Dean Blundell, the shock jock who was fired by Toronto radio station The Edge 102.1 a year ago after making comments deemed to be homophobic, will be the co-host of the morning show of The Fan 590, Rogers Communications's flagship Toronto sports radio station.

Blundell & Co., launching on March 2, will feature the controversial personality with current Fan host Andrew Walker. It will air weekdays 5:30 to 9 a.m. ET, and be heard nationally.

Mr. Walker's current co-host, Greg Brady, will take over the 1-to-4 p.m. ET slot as the hosts currently occupying that time period, Tim Micallef and Sid Seixeiro, move to Sportsnet's TV properties.

The move marks a full-time return to radio for Mr. Blundell, who frequently ran afoul of regulators during his 13-year run as the morning man on The Edge. In the September, 2013, episode that led to his ouster, he and co-host Derek Welsman made crude jokes about a sexual-assault court case in which Mr. Welsman was the jury foreman. Corus Entertainment, parent company of The Edge, announced that it was "offended and disappointed" by the incident, and fired Mr. Welsman.

Mr. Blundell apologized, but was later suspended and then fired.

His show had been censured six times by the Canadian Broadcast Standards Council in 2012 and 2013 for offensive speech about homosexuals, for trivializing tragedy, for promoting violence and for other behaviour the panel deemed inappropriate.
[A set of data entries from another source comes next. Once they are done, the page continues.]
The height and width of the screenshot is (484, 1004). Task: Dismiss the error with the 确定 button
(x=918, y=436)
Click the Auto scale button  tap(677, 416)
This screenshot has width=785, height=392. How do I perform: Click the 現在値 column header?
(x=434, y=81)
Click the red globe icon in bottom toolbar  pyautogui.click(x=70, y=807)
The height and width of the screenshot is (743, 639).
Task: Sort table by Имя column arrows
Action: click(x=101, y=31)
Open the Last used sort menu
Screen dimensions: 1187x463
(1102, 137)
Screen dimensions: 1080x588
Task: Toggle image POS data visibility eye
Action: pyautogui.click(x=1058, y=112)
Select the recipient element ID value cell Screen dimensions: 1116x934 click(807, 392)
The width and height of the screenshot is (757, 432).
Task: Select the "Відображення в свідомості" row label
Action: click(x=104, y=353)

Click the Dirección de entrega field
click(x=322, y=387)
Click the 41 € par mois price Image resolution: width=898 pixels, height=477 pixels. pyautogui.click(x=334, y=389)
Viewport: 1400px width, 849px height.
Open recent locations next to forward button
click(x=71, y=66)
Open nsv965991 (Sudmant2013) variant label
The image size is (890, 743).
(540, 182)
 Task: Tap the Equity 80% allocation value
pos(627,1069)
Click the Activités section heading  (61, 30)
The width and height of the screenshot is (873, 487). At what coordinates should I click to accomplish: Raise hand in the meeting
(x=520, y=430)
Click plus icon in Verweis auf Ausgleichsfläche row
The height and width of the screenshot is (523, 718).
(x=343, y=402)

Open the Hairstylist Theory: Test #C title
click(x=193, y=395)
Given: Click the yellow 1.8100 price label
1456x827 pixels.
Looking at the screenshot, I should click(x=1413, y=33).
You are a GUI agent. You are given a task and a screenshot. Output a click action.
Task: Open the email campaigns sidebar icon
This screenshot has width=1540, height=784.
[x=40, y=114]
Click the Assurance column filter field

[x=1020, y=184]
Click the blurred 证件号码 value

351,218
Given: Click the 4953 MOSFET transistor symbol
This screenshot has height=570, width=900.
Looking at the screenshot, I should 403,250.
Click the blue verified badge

Last spring, Mr. Blundell launched a podcast in which he and guests frequently bantered in language that might have made the CBSC panelists blanch. It comes after a tryout for Mr. Blundell on The Fan last May.

At the time, the vice-president of programming for Rogers Radio said she was not concerned about the possibility of Blundell stepping over the line.

"Rogers has a zero tolerance in regards to discrimination, and our track record speaks to that, and we wouldn't have him in if we felt there was going to be any risk to our reputation regarding that," Julie Adam told The Globe and Mail.

"Really, our reason for having him in is to come in and do an entertaining sports show, and we will see what happens after that."

She added: "We know Dean, we know he's a big sports fan, he's very knowledgeable about sports, and we know he likes to talk about sports."

The Fan has a seven-second delay that allows producers to prevent offensive speech from getting to air.